Food waste on a global scale adds up to nearly 1.3 billion tons ending up in landfills and costing close to $1 trillion. Aside from the fact that food waste is causing serious economic and environmental concerns, some people view the act of wasting food as unethical and immoral.

According to the Food and Agricultural Organization of the United Nations (FAO), every year, the world loses or wastes at least one-third of the world’s food supply. With more than seven billion people on this planet and 870 million people not getting enough food to eat, just one-fourth of food waste and losses could go as far as to stop world hunger.

Homeless People Scavenging
Homeless people scavenge for food on a rubbish tip near Moscow, Russia. The homeless wait each day for the garbage trucks coming from Moscow to unload their daily collections. A spell of Arctic weather, which has chilled the vast country, has frozen at least 27 Muscovites to death since January 1, Itar-Tass news agency said (Photo by Oleg Nikishin/Getty Images)

A recent study by Waste & Resources Action Programme (WRAP) based in the United Kingdom claims global food waste totals nearly one-third of the food supply, costing about $400 billion each year. With the world population expanding exponentially, within 10 years the economic loss could be close to $600 billion.

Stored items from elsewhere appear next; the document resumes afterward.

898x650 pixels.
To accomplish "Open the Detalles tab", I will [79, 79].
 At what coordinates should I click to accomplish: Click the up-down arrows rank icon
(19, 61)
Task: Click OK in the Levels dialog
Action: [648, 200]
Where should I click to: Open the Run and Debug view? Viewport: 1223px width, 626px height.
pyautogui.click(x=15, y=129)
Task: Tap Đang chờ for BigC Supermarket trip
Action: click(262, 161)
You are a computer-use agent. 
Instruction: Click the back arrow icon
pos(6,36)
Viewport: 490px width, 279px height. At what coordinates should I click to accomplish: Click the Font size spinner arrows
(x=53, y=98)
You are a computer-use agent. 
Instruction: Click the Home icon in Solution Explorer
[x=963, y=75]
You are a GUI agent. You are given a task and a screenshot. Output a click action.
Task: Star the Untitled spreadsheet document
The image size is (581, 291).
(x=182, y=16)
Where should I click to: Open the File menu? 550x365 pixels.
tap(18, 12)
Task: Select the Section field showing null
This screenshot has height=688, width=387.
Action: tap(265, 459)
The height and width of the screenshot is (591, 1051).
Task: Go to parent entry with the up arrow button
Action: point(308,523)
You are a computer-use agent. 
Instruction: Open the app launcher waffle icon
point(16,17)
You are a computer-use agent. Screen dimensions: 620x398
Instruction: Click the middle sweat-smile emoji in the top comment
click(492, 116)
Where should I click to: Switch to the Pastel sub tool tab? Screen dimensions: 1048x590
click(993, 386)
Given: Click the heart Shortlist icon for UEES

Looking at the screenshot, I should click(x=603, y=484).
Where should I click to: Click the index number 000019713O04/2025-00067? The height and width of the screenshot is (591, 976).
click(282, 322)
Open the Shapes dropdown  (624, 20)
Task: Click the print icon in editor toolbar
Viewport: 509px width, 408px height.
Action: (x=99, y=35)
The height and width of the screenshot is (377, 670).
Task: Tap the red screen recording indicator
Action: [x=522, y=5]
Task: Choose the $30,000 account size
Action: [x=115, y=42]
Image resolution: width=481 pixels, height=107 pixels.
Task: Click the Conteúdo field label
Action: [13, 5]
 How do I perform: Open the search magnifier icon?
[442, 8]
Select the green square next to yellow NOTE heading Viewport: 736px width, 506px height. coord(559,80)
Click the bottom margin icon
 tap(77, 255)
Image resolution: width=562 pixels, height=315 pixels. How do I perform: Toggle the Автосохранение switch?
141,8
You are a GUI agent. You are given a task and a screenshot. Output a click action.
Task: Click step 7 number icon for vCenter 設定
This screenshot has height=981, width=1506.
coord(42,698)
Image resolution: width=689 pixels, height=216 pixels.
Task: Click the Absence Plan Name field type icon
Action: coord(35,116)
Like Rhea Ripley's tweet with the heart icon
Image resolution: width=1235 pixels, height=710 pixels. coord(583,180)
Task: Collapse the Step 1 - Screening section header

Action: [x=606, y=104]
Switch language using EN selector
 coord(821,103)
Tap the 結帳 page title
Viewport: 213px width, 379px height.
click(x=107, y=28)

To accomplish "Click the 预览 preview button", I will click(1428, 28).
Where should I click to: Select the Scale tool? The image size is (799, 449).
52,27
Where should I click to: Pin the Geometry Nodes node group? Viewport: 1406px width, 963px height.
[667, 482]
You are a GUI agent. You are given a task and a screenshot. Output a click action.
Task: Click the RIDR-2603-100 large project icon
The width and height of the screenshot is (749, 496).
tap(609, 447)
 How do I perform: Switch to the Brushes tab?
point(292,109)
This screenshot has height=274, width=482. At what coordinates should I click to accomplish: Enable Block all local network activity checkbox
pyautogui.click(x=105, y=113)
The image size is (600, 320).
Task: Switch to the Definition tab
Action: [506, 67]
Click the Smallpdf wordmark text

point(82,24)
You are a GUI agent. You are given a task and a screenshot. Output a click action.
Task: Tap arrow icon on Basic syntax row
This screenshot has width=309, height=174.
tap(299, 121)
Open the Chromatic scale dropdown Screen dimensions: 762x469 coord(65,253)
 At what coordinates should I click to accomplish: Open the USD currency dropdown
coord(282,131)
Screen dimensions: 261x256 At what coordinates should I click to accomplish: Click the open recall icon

In a recent New York Times article, Dr. Richard Swannell, WRAP’s director of sustainable food systems, cites that food waste is a priority and has become a global issue. He recognizes the complexity of knowing where to begin to make the largest environmental and economic savings.

According to WRAP-reported estimates, the United States’ food waste totals close to $1.5 billion, whereas the United Kingdom cost of food waste is nearly $450 million each year.

Russians Scavenge For Something To Eat
Homeless Russians scavenge for something to eat. (Photo by Oleg Nikishin/Getty Images)

The New Climate Economy global program director Helen Mountford offered her thoughts to EcoWatch about lessening the amount of food waste. Mountford claims food waste reduction is actually an economic benefit and good for the climate. Aside from consumer savings, reducing food waste means more food is available for people in need.

Helen also states greenhouse gas emission can be reduced if food waste is reduced, since food that is disposed of in landfills emit methane gas, which is detrimental to global climate.

Wasting food reduces the amount available in markets around the world. As the food supply decreases, the demand increases, resulting in higher costs making the consumables unaffordable to millions of less fortunate, malnourished, and starving people.

South Koreans Burn U.S. Beef
A dump truck unloads as workers check through products made from U.S imported beef in front of trash burner in Incheon, South Korea. A South Korean food company that used U.S beef incinerated 600 tons of product. (Photo by Chung Sung-Jun/Getty Images)

Food waste also squanders precious land and water resources, which are necessary for growth and production. The global population is expected to reach nine billion people by the year 2050.

In order to meet the global demand, food production will have to double. It has come to a critical point where everyone needs to become more aware and do more to reduce and prevent food waste.